If you wish to know where LEAF stands on the major issues affecting the further education sector, see LEAF's 'MEMORANDUM TO THE EMPLOYMENT AND EDUCATION SUBCOMMITTEE' House of Commons Report (Vol.II) pp[319-329], or ask us to send you a copy.
 
 
 
STILL NOT SURE?
 
Here are a few further things you should consider.
 
The Association of Colleges wishes to see the terms and conditions of lecturers harmonised with those of support staff. You will notice which way round that is phrased. Let's say it again: "harmonised with support staff".
 
In their bulletin the AoC say "......Traditionally support staff have been undervalued and this manifests itself in their pay and conditions".
 
LEAF have no axe to grind with our support staff colleagues and we would be the first to welcome any improvements in their terms and conditions, but it's worth asking yourself the following questions.
 
Will the funds to improve the terms and conditions of undervalued support staff result in less funds being available to improve lecturers terms and conditions, indeed will lecturers terms and conditions be worsened even further to pay for improvements for support staff?
 
With the vastly expanded numbers of support staff in colleges since incorporation, the lecturer is falling into a minority position. That could have an important impact upon union recognition in many colleges.
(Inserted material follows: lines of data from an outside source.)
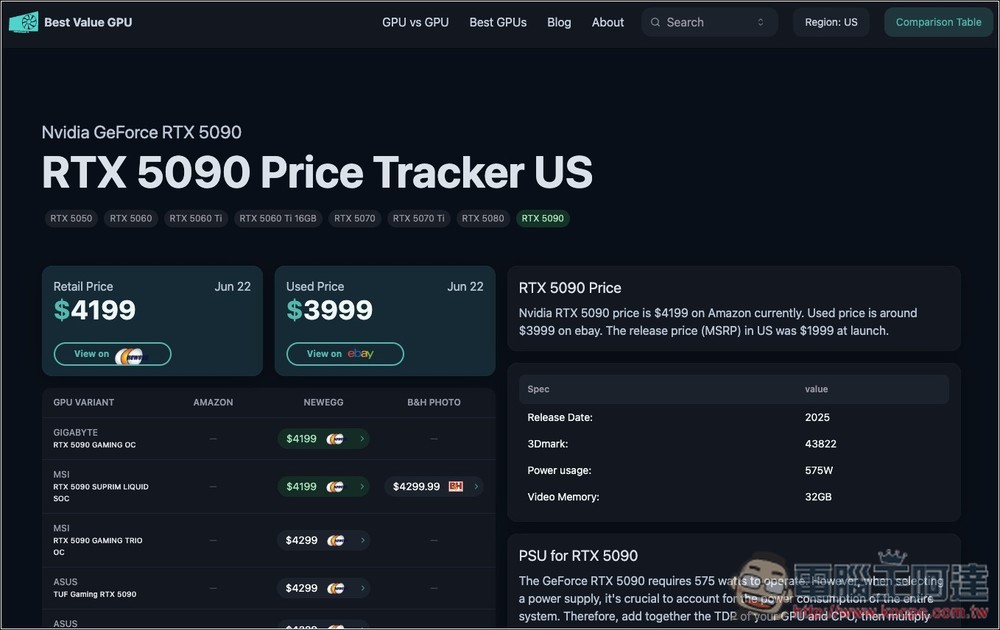
Task: Click Newegg icon in MSI Gaming Trio row
Action: pos(335,541)
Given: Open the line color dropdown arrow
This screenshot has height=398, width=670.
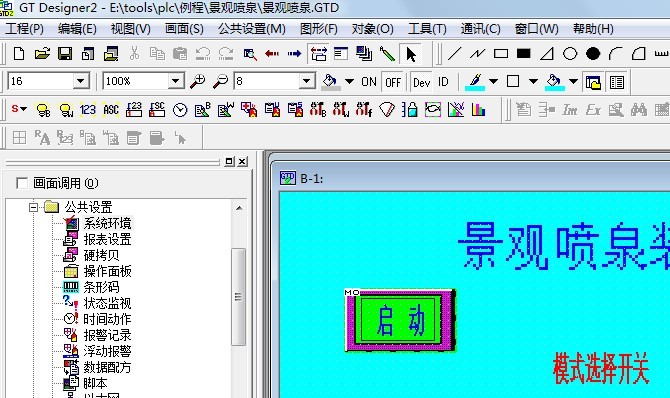Looking at the screenshot, I should [493, 81].
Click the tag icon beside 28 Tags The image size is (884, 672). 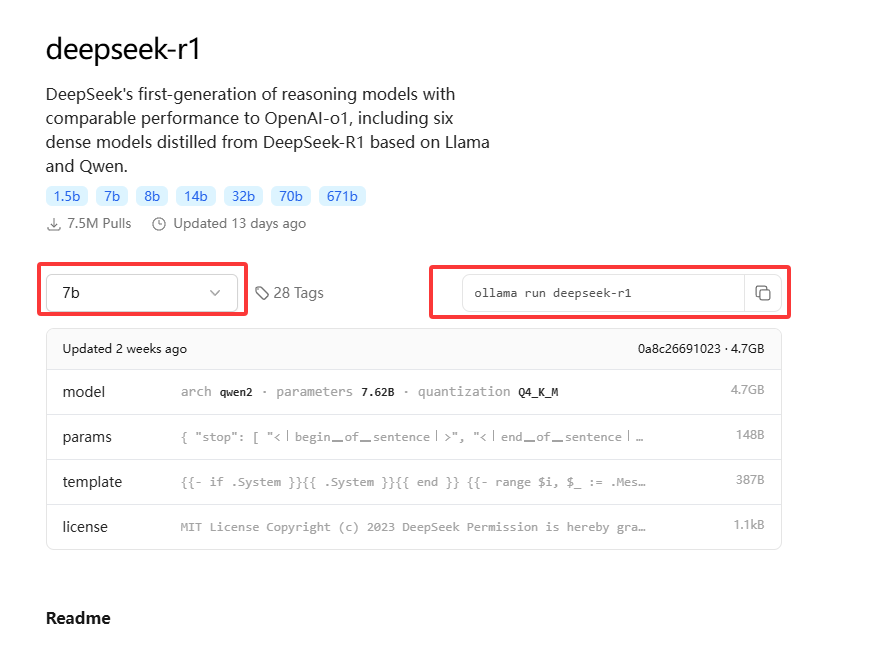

The main union that represents support staff is UNISON. What plans do you think are afoot? NATFHE have already entered an arrangement to transfer all of their Higher Education members to the AUT.
 
The Association of Colleges have made it very clear in their bulletin that they wish to see ONE UNION FOR FURTHER EDUCATION AND SINGLE TABLE BARGAINING.
 
The AoC say, "......As an accompanying tool for harmonisation it would be helpful if there were one union for all employees of further education".
 
We would be very surprised if UNISON were not encouraged by the AoC's policy in this area. Neither would we be surprised if the other unions were concerned at the possibility of UNISON becoming the sole representative of staff.
 
Lecturers need an independent voice.
 
A role that LEAF can ably fulfil, on behalf of the professional lecturer.